The county anticipates that this will reduce annual operation and maintenance costs to the residents, reduce emergency failure costs that continue to plague the district, simplify operations with a single-user force main and improve relations with the city of Yuma, according to a staff report.
The engineering design of the proposed new force main is currently under review with Rural Development and expected to go to bid by the end of August. Construction is anticipated for the end of the year or beginning of 2018.
At the recommendation
of Gust Rosenfeld, the district’s legal counsel, a new resolution was prepared to reserve the district’s rights in the event that the total amount of the grant is insufficient to complete the work.

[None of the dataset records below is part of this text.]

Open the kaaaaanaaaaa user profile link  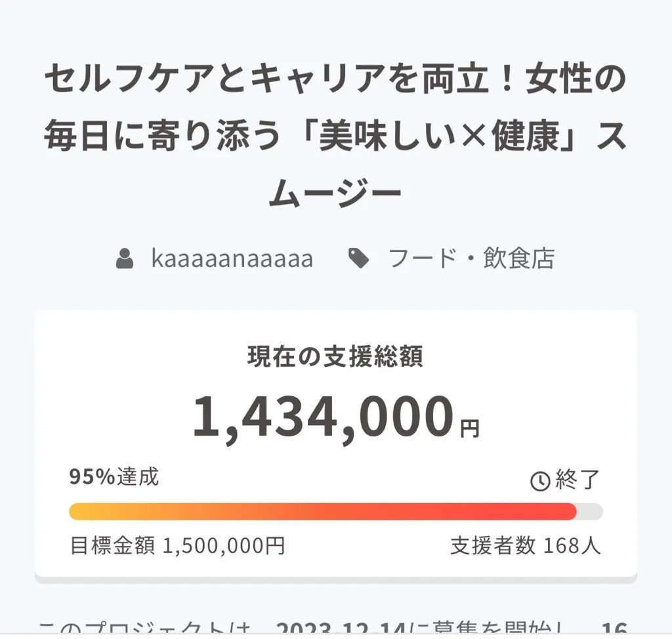232,259
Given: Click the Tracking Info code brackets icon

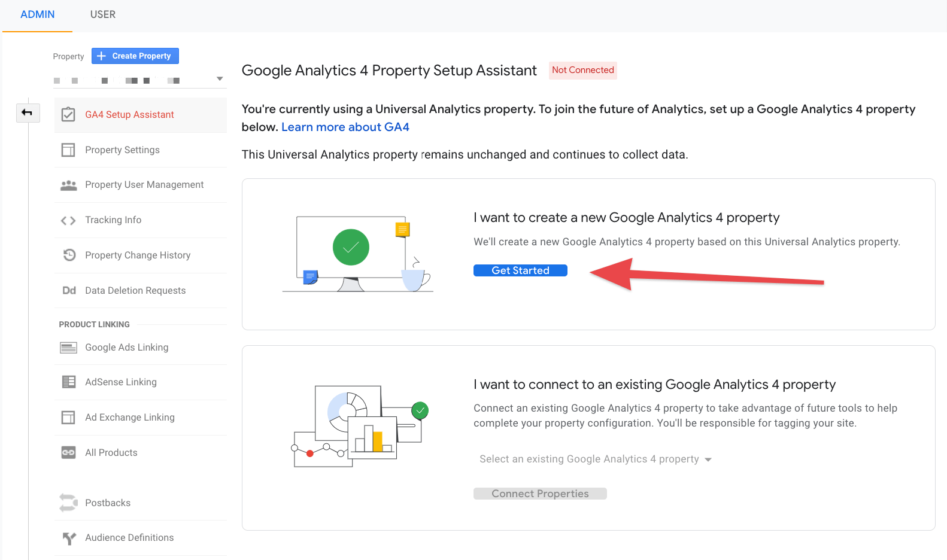Looking at the screenshot, I should (x=69, y=220).

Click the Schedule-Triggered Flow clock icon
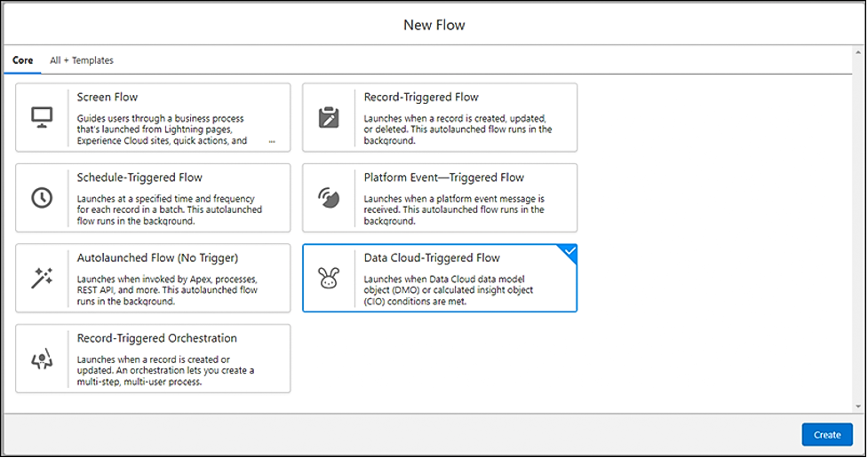click(42, 197)
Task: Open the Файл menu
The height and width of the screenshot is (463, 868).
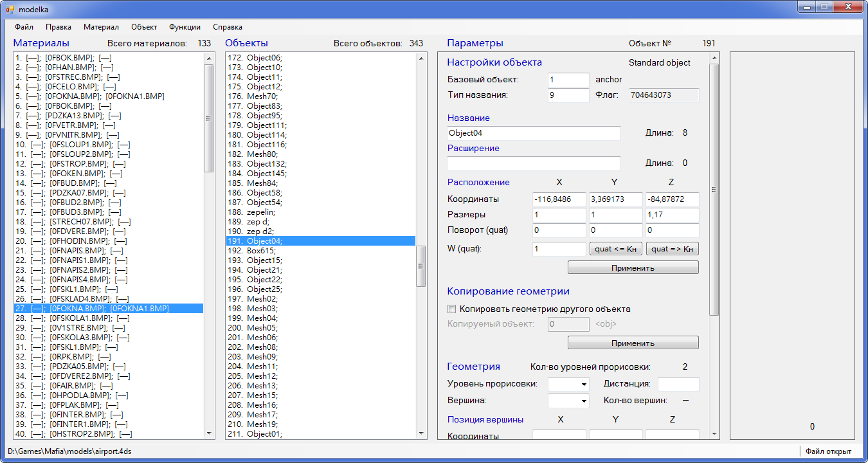Action: coord(24,27)
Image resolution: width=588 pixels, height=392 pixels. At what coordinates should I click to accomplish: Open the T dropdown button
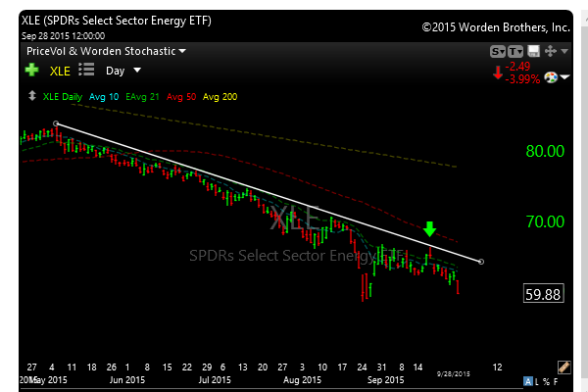tap(515, 51)
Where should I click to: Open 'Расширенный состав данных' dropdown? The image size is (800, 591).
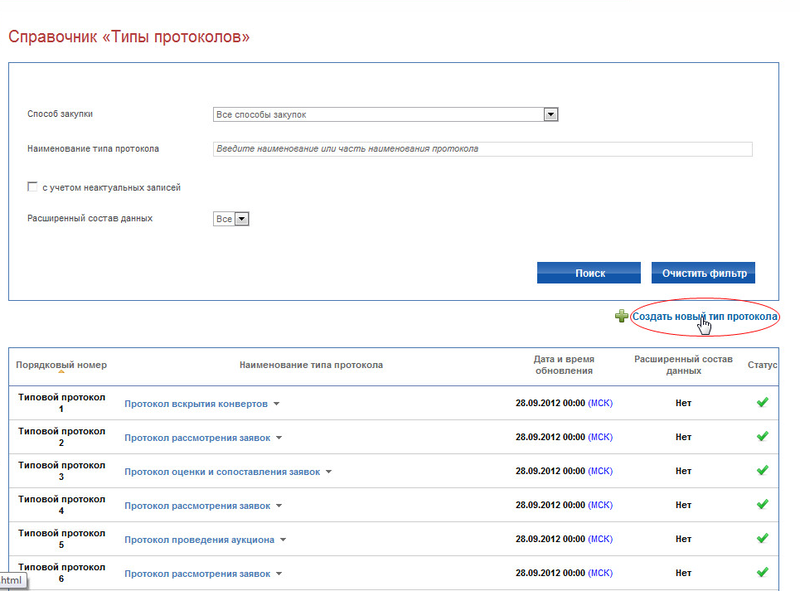pos(241,219)
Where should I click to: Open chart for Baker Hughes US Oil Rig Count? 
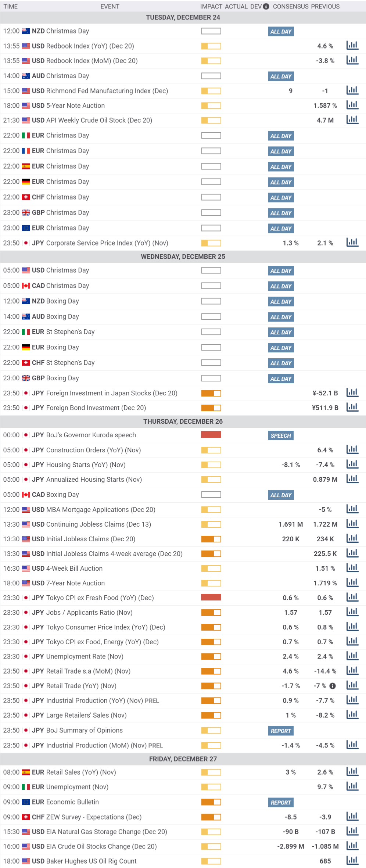352,861
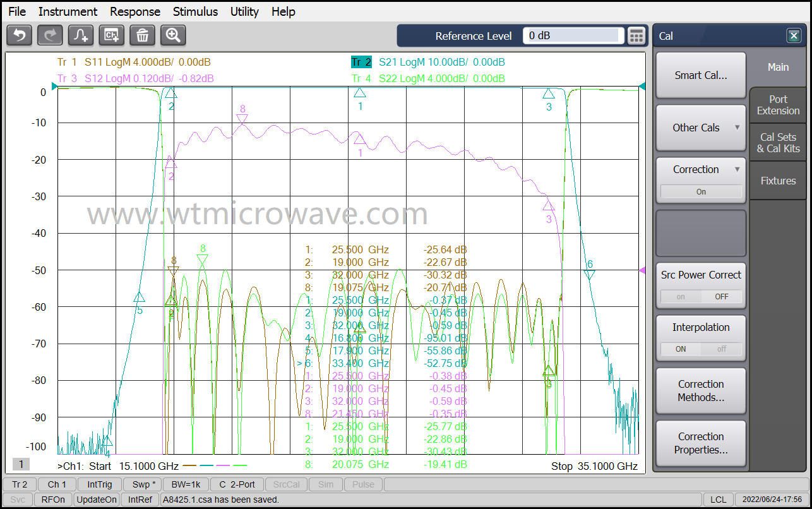This screenshot has width=812, height=509.
Task: Open the Stimulus menu
Action: 195,11
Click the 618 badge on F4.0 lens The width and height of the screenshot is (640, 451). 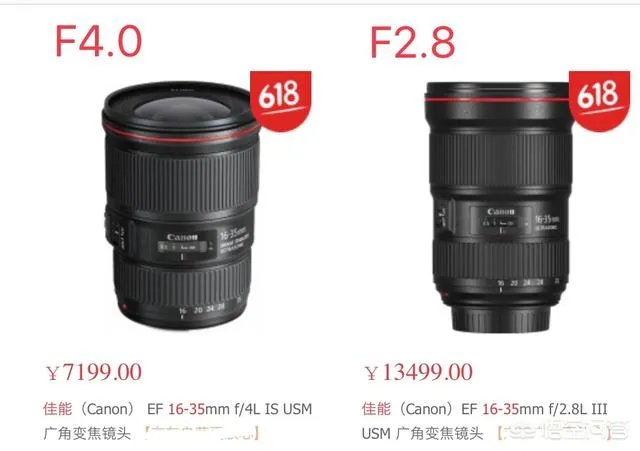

The district is located in the area of Highway 95 and Araby Road and includes El Prado Mobile Home Park and the Sierra Pacific Mobile Home Park. The district owns and operates a joint-use force main from the El Prado Pump Station and the Sierra Pacific Pump Station. The force main is a 6-inch diameter pipeline that is about 19,000 feet long.
The county has been dealing with a stinky problem in the area for years. A pipeline originally discharged to a manhole at the top of the bluff on East 16th Street, just inside the city. In 2005 the city constructed a new manhole for the pipeline connection at the bottom of the bluff, just south of 16th Street on Pacific Avenue.
After receiving odor complaints in the area in the spring of 2007, the city started monitoring hydrogen sulfide gas emissions. The city discovered that sewage discharge from the pipeline was generating excessive hydrogen sulfide in the city’s wastewater collection system.
The city asked El Prado and Sierra Pacific to come up with a permanent solution or they could face prosecution under the city’s industrial pre-treatment ordinance, staff said.
Numerous meetings were held among the district, the district’s engineer, mobile home park representatives and the city.
Stantec Consulting prepared a study in 2008 to evaluate various options. The city conducted various chemical pilot studies to determine the most appropriate method for reducing the hydrogen sulfide concentrations.
Subsequently, all parties compromised on construction of a ferrous chloride chemical feed injection system, and USDA Rural Development agreed to fund it since the cost to the mobile home parks would have been “astronomical.”
However, in 2013, the supervisors learned they would receive a $1.21 million grant from Rural Development for construction of the new force main, replacing the previous plan for construction of a chemical feed injection system.